Revealing the physiological basis of forester’s choice of poplar clones (Populus spp.)

Abstract

Poplar plantations cover 31.4 million ha around the world and supply timber for paper, sawn wood and other wood-based products. In each region where poplars are planted, it is possible to identify “model clones” which are massively adopted by foresters. Improving the rationale of clone selection in breeding programs requires a comprehensive understanding of the physiological traits that explain the differences in genotypes growth. Moreover, given that growth is related to the use of resources (water, light and nutrients) we also need to determine which morphological and physiological traits explain the model condition of most widespread clones. A controlled-condition study was carried out to evaluate eight Populus deltoides and two Populus × canadensis clones, including the model Populus deltoides €˜Australiano 129/60’. For each clone, physiological and morphological traits related to biomass partitioning (roots, stem and leaf dry mass), growth (height, diameter), light use (leaf area duration, leaf size, net photosynthetic rate), water use (stem hydraulic conductivity, water consumption) and nutrient use (nitrogen and phosphorus concentrations) were measured. High variability in the physiology and morphology was observed among clones, and similar and contrasting clones in relation to the model clone were identified.

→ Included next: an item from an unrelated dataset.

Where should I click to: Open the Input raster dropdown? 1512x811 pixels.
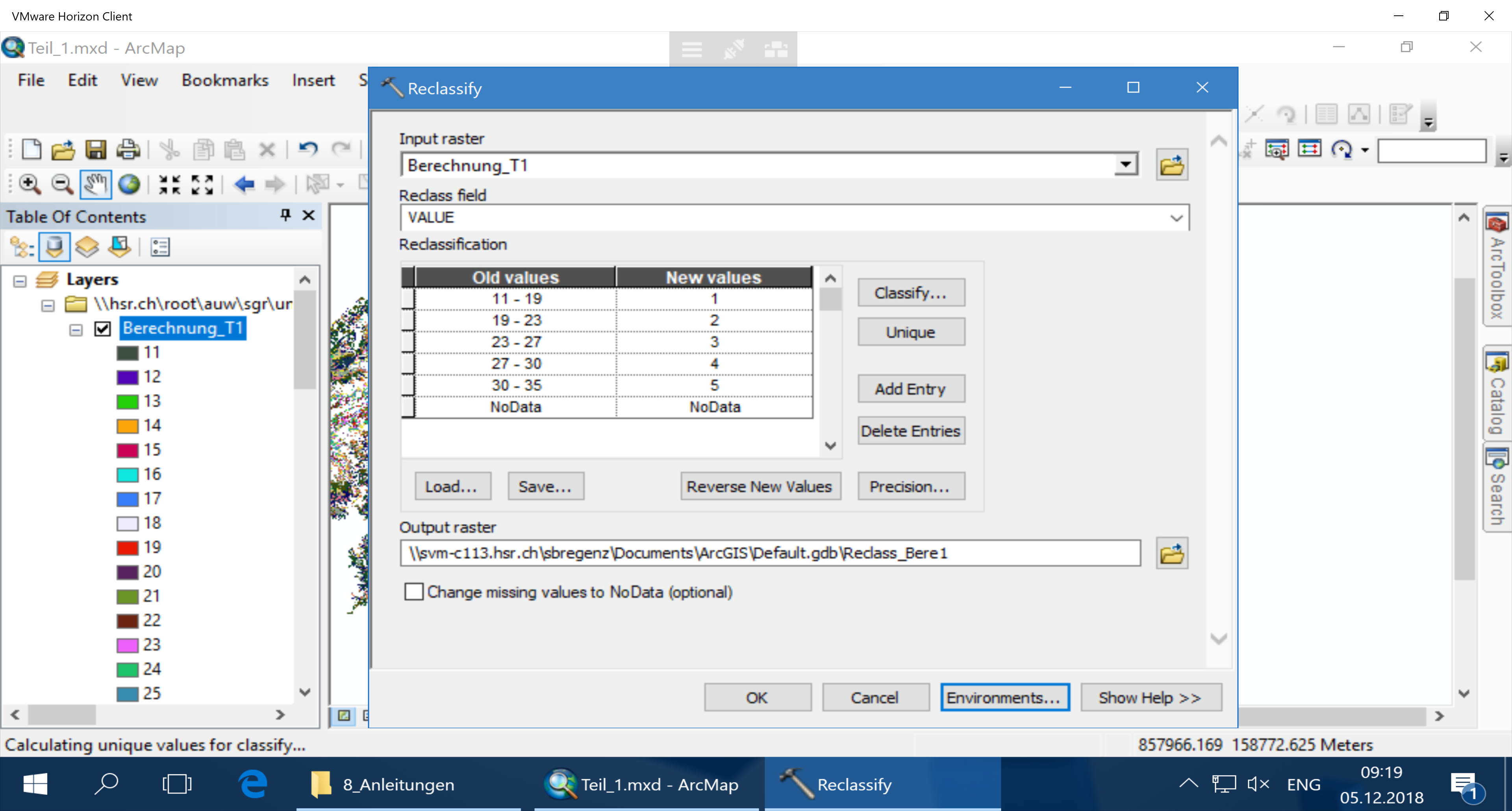1125,165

Similarities among clones varied depending on the characteristic being evaluated at the time-water use, light use or nutrient use. The results showed that variability not only relates to visible phenotype, but also to functionality. This information is significant since the breeding programs can evaluate non-traditional traits and select genotypes which are similar or complementary to the model clone. The characterization of model clones is key for breeding programs which seek new candidates taking into account the use of water, nutrients and light. It is also important because it helps explain why foresters prefer one clone over others. Knowledge about functional variability within clones of the same species enables foresters to conduct more intelligent and site-specific silviculture and to optimize the genotype selection in breeding programs.